■ **Records for processing**

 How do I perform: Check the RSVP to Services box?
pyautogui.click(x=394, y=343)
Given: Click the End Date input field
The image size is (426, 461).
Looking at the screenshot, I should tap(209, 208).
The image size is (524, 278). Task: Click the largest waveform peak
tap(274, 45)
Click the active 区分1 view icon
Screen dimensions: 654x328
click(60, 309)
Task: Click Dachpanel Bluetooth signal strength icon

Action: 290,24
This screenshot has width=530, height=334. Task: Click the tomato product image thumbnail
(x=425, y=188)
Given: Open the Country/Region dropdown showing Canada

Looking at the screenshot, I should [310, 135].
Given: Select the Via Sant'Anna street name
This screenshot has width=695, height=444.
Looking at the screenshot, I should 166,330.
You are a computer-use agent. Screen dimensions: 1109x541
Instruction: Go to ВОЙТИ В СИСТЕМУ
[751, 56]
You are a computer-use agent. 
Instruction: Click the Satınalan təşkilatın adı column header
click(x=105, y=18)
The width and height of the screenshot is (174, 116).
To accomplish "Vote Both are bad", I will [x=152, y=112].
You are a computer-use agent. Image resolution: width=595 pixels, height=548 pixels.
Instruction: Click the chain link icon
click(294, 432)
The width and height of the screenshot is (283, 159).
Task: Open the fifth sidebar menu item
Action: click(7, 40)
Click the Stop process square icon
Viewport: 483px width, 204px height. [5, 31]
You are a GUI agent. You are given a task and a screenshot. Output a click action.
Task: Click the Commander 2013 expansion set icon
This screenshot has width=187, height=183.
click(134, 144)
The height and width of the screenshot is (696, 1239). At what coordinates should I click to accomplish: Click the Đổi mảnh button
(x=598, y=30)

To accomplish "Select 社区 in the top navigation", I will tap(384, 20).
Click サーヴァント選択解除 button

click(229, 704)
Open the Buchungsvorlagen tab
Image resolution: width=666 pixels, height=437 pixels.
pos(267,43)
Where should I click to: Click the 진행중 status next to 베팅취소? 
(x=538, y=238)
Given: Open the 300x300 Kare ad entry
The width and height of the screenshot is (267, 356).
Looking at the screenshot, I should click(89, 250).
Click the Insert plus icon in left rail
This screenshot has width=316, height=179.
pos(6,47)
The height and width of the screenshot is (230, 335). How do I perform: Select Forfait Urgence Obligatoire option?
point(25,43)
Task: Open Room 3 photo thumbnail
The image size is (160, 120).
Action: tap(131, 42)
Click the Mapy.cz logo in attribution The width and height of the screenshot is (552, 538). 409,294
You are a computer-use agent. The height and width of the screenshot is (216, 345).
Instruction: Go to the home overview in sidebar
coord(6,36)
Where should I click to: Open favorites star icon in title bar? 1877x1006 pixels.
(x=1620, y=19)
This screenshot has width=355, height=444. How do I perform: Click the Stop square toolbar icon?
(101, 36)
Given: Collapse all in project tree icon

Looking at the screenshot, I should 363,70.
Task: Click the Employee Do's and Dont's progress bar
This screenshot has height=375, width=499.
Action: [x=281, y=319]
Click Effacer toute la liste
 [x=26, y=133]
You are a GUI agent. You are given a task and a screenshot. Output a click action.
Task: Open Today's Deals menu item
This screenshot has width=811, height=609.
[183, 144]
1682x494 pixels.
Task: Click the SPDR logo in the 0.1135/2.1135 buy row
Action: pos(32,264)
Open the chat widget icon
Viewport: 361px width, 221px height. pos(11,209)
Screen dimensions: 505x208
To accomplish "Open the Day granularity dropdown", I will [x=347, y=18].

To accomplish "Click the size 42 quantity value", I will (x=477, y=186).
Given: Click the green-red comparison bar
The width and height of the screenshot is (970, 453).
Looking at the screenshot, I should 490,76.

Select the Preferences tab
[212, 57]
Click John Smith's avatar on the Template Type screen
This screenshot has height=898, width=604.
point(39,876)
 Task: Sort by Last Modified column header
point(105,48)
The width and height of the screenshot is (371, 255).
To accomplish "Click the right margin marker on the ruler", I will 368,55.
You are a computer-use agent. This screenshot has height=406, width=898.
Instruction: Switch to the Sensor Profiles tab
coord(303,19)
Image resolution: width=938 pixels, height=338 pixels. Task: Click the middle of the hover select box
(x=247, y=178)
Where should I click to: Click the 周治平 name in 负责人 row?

■ **What you are asked to do**
Every record must be given again exactly as it was written.

■ **Solved exercise**
 How do I perform: Check the RSVP to Services box?
pyautogui.click(x=394, y=343)
Given: Click the End Date input field
The image size is (426, 461).
Looking at the screenshot, I should tap(209, 208).
The image size is (524, 278). Task: Click the largest waveform peak
tap(274, 45)
Click the active 区分1 view icon
Screen dimensions: 654x328
click(60, 309)
Task: Click Dachpanel Bluetooth signal strength icon

Action: 290,24
This screenshot has width=530, height=334. Task: Click the tomato product image thumbnail
(x=425, y=188)
Given: Open the Country/Region dropdown showing Canada

Looking at the screenshot, I should [310, 135].
Given: Select the Via Sant'Anna street name
This screenshot has width=695, height=444.
Looking at the screenshot, I should 166,330.
You are a computer-use agent. Screen dimensions: 1109x541
Instruction: Go to ВОЙТИ В СИСТЕМУ
[751, 56]
You are a computer-use agent. 
Instruction: Click the Satınalan təşkilatın adı column header
click(x=105, y=18)
The width and height of the screenshot is (174, 116).
To accomplish "Vote Both are bad", I will [x=152, y=112].
You are a computer-use agent. Image resolution: width=595 pixels, height=548 pixels.
Instruction: Click the chain link icon
click(294, 432)
The width and height of the screenshot is (283, 159).
Task: Open the fifth sidebar menu item
Action: click(7, 40)
Click the Stop process square icon
Viewport: 483px width, 204px height. [5, 31]
You are a GUI agent. You are given a task and a screenshot. Output a click action.
Task: Click the Commander 2013 expansion set icon
This screenshot has width=187, height=183.
click(134, 144)
The height and width of the screenshot is (696, 1239). At what coordinates should I click to accomplish: Click the Đổi mảnh button
(x=598, y=30)

To accomplish "Select 社区 in the top navigation", I will tap(384, 20).
Click サーヴァント選択解除 button

click(229, 704)
Open the Buchungsvorlagen tab
Image resolution: width=666 pixels, height=437 pixels.
pos(267,43)
Where should I click to: Click the 진행중 status next to 베팅취소? 
(x=538, y=238)
Given: Open the 300x300 Kare ad entry
The width and height of the screenshot is (267, 356).
Looking at the screenshot, I should click(89, 250).
Click the Insert plus icon in left rail
This screenshot has width=316, height=179.
pos(6,47)
The height and width of the screenshot is (230, 335). How do I perform: Select Forfait Urgence Obligatoire option?
point(25,43)
Task: Open Room 3 photo thumbnail
The image size is (160, 120).
Action: tap(131, 42)
Click the Mapy.cz logo in attribution The width and height of the screenshot is (552, 538). 409,294
You are a computer-use agent. The height and width of the screenshot is (216, 345).
Instruction: Go to the home overview in sidebar
coord(6,36)
Where should I click to: Open favorites star icon in title bar? 1877x1006 pixels.
(x=1620, y=19)
This screenshot has width=355, height=444. How do I perform: Click the Stop square toolbar icon?
(101, 36)
Given: Collapse all in project tree icon

Looking at the screenshot, I should 363,70.
Task: Click the Employee Do's and Dont's progress bar
This screenshot has height=375, width=499.
Action: [x=281, y=319]
Click Effacer toute la liste
 [x=26, y=133]
You are a GUI agent. You are given a task and a screenshot. Output a click action.
Task: Open Today's Deals menu item
This screenshot has width=811, height=609.
[183, 144]
1682x494 pixels.
Task: Click the SPDR logo in the 0.1135/2.1135 buy row
Action: pos(32,264)
Open the chat widget icon
Viewport: 361px width, 221px height. pos(11,209)
Screen dimensions: 505x208
To accomplish "Open the Day granularity dropdown", I will [x=347, y=18].

To accomplish "Click the size 42 quantity value", I will (x=477, y=186).
Given: Click the green-red comparison bar
The width and height of the screenshot is (970, 453).
Looking at the screenshot, I should 490,76.

Select the Preferences tab
[212, 57]
Click John Smith's avatar on the Template Type screen
This screenshot has height=898, width=604.
point(39,876)
 Task: Sort by Last Modified column header
point(105,48)
The width and height of the screenshot is (371, 255).
To accomplish "Click the right margin marker on the ruler", I will 368,55.
You are a computer-use agent. This screenshot has height=406, width=898.
Instruction: Switch to the Sensor Profiles tab
coord(303,19)
Image resolution: width=938 pixels, height=338 pixels. Task: Click the middle of the hover select box
(x=247, y=178)
Where should I click to: Click the 周治平 name in 负责人 row?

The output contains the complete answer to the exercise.